Adventitial gene transfer of catalase attenuates angiotensin II-induced vascular remodeling.

ABSTRACT

Vascular adventitia and adventitia­derived reactive oxygen species (ROS) contribute to vascular remodeling following vascular injury. A previous ex vivo study in adventitial fibroblasts showed that catalase, one of most important anti­oxide enzymes, was downregulated by angiotensin II (AngII). The aim of the present study was to investigate whether adventitial gene transfer of catalase affects AngII­induced vascular remodeling in vivo.
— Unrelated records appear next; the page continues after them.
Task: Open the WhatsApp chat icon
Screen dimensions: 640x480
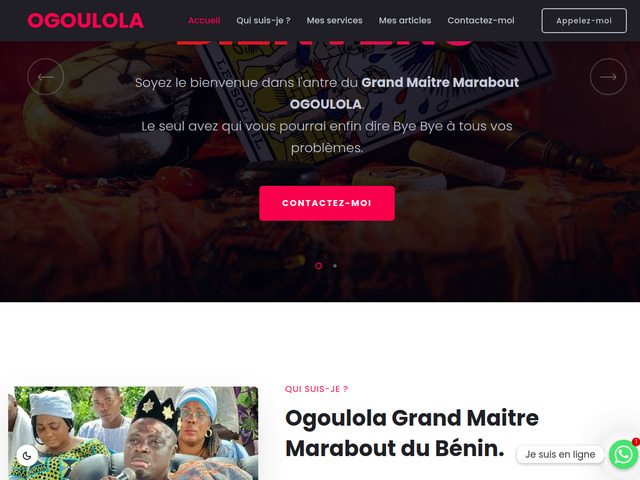Action: (x=623, y=454)
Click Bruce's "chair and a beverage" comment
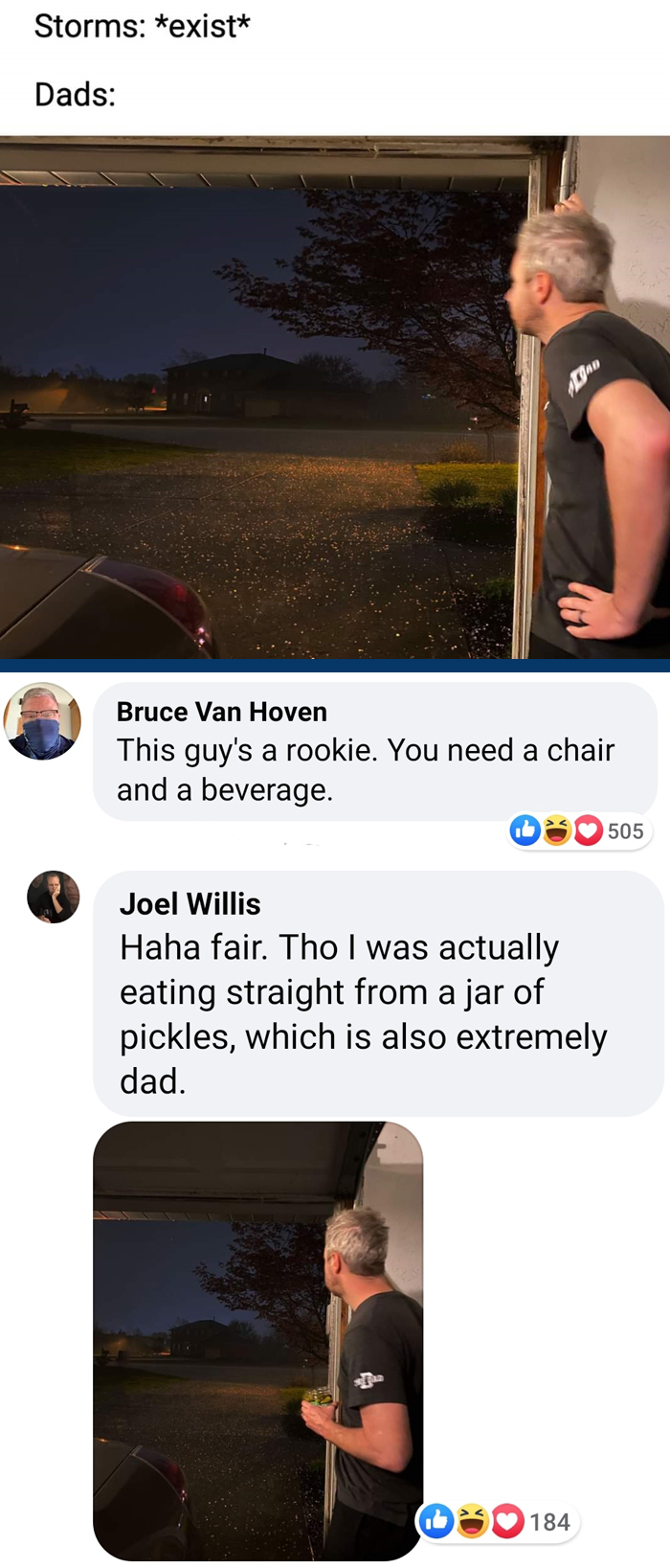Image resolution: width=670 pixels, height=1568 pixels. [375, 751]
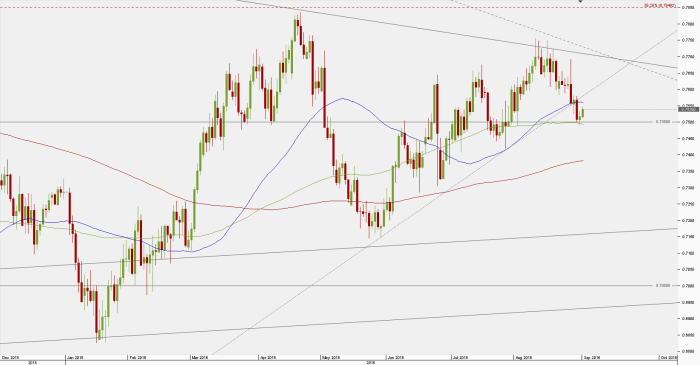Click the Jan 2016 date label
The image size is (700, 365).
pos(75,357)
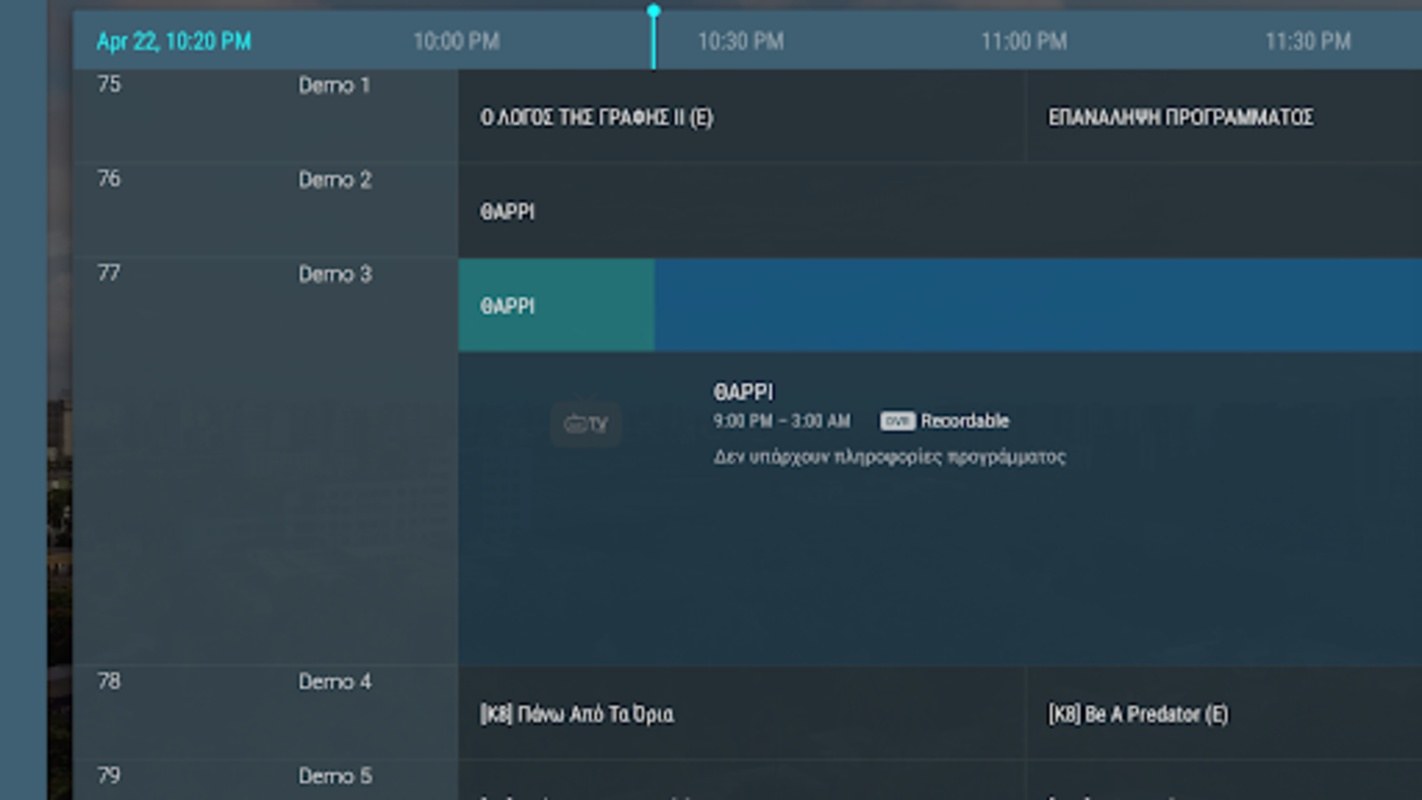The width and height of the screenshot is (1422, 800).
Task: Select channel 75 Demo 1
Action: (x=266, y=116)
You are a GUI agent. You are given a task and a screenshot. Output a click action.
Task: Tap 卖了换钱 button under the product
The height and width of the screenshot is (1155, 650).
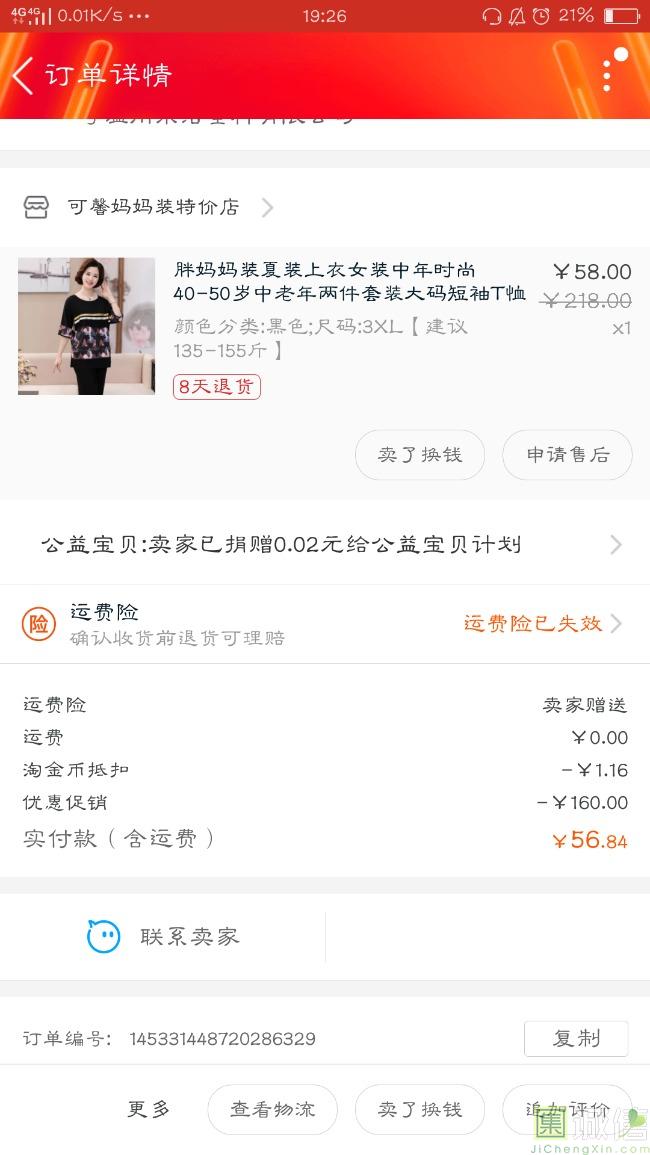tap(420, 455)
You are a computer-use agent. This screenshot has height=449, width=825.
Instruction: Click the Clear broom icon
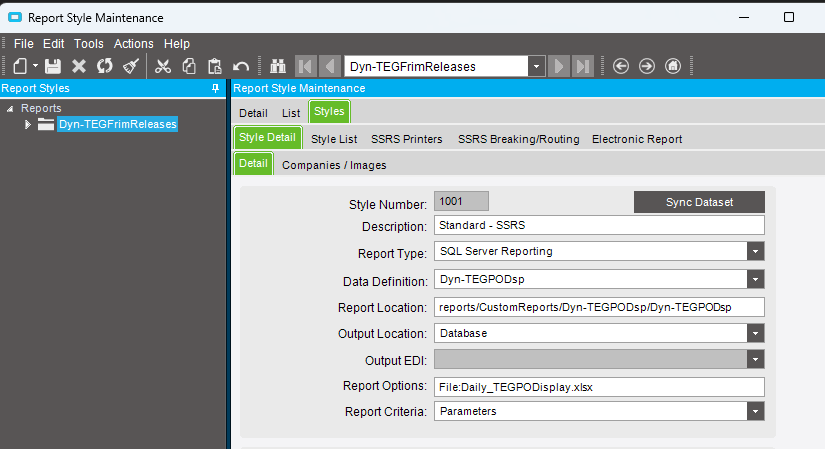pos(130,66)
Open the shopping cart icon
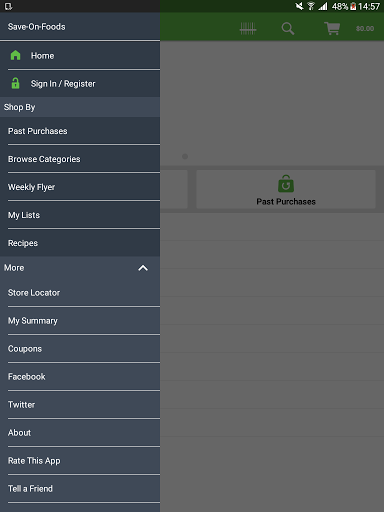Image resolution: width=384 pixels, height=512 pixels. pos(332,29)
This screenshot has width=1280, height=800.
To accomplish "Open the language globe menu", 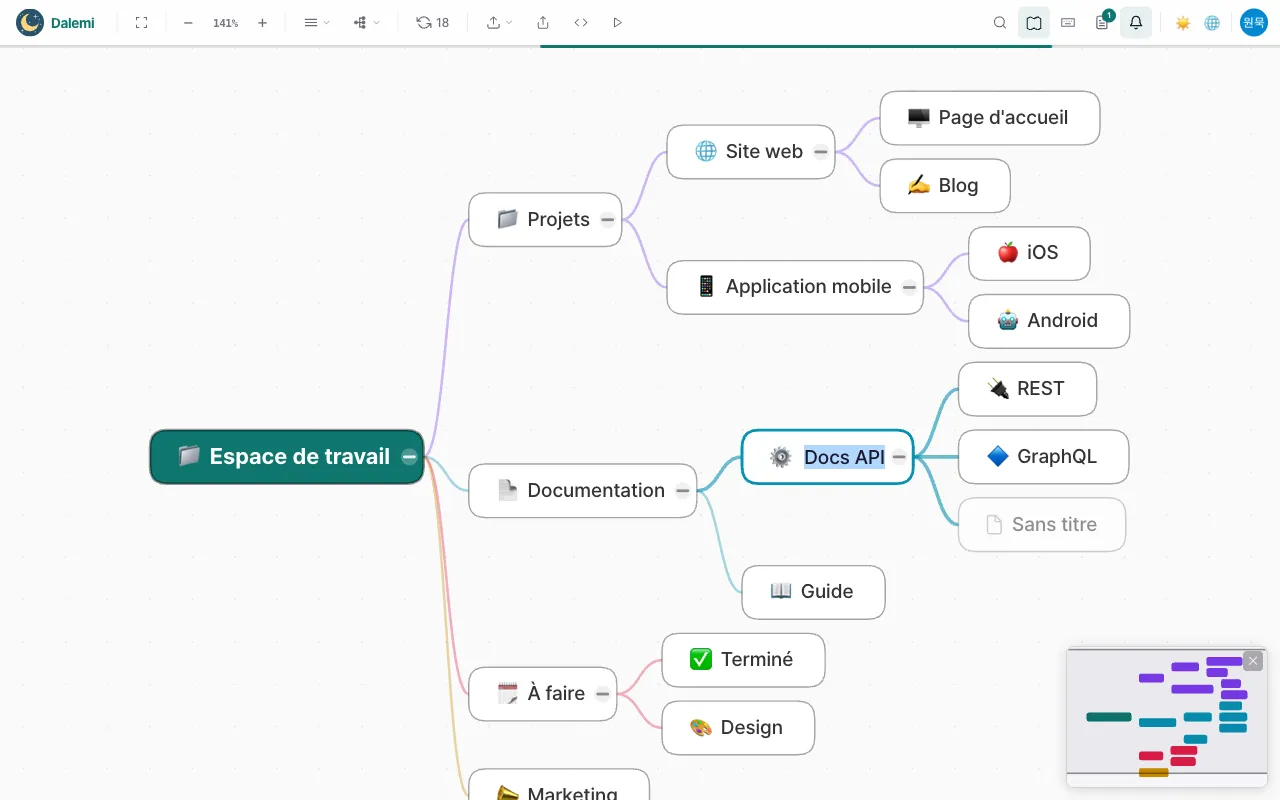I will point(1212,22).
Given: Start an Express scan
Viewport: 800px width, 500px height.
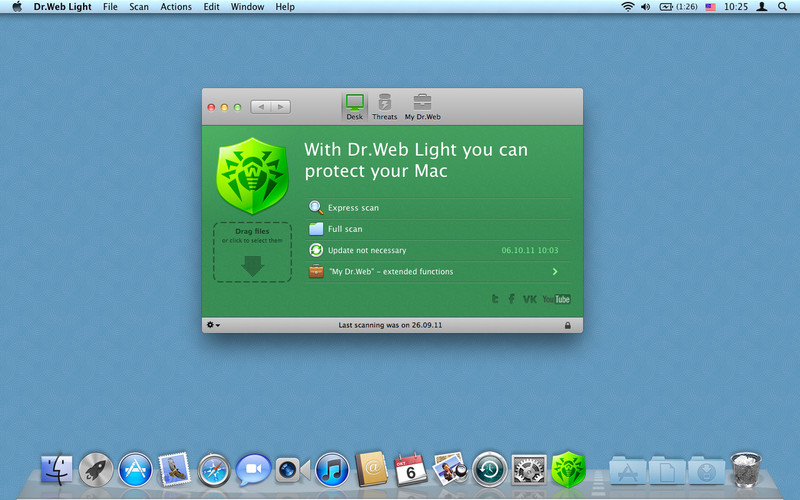Looking at the screenshot, I should coord(353,208).
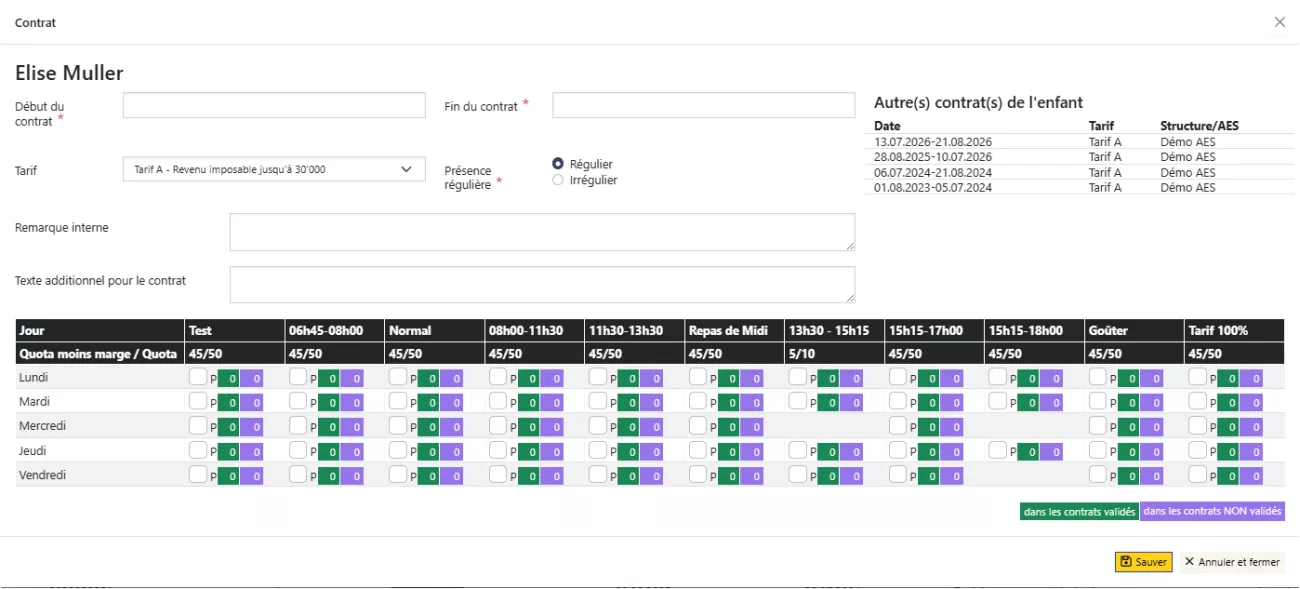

Adenoviruses co­expressing catalase and enhanced green fluorescent protein (eGFP) or expressing eGFP only were applied to the adventitial surface of common carotid arteries of Sprague­Dawley rats. Alzet minipumps administering AngII (0.75 mg/kg/day) were then implanted subcutaneously for 14 days. Systolic blood pressure and biological parameters of vascular remodeling were measured in each group. Adventitial fibroblasts were cultured and p38 mitogen­activated protein kinase (MAPK) phosphorylation was measured using western blot analysis. The results showed that adventitial gene transfer of catalase had no effect on AngII­induced systolic blood pressure elevation. However, catalase adenovirus transfection significantly inhibited AngII­induced media hypertrophy compared with that of the control virus (P<0.05). In addition, catalase transfection significantly attenuated AngII­induced ROS generation, macrophage infiltration, collagen deposition and adventitial α­smooth muscle actin expression. Furthermore, catalase transfection significantly inhibited the AngII­induced increase in p38MAPK phosphorylation. In conclusion, the results of the present study demonstrated that adventitial gene transfer of catalase significantly attenuated AngII­induced vascular remodeling in rats via inhibition of adventitial p38MAPK phosphorylation.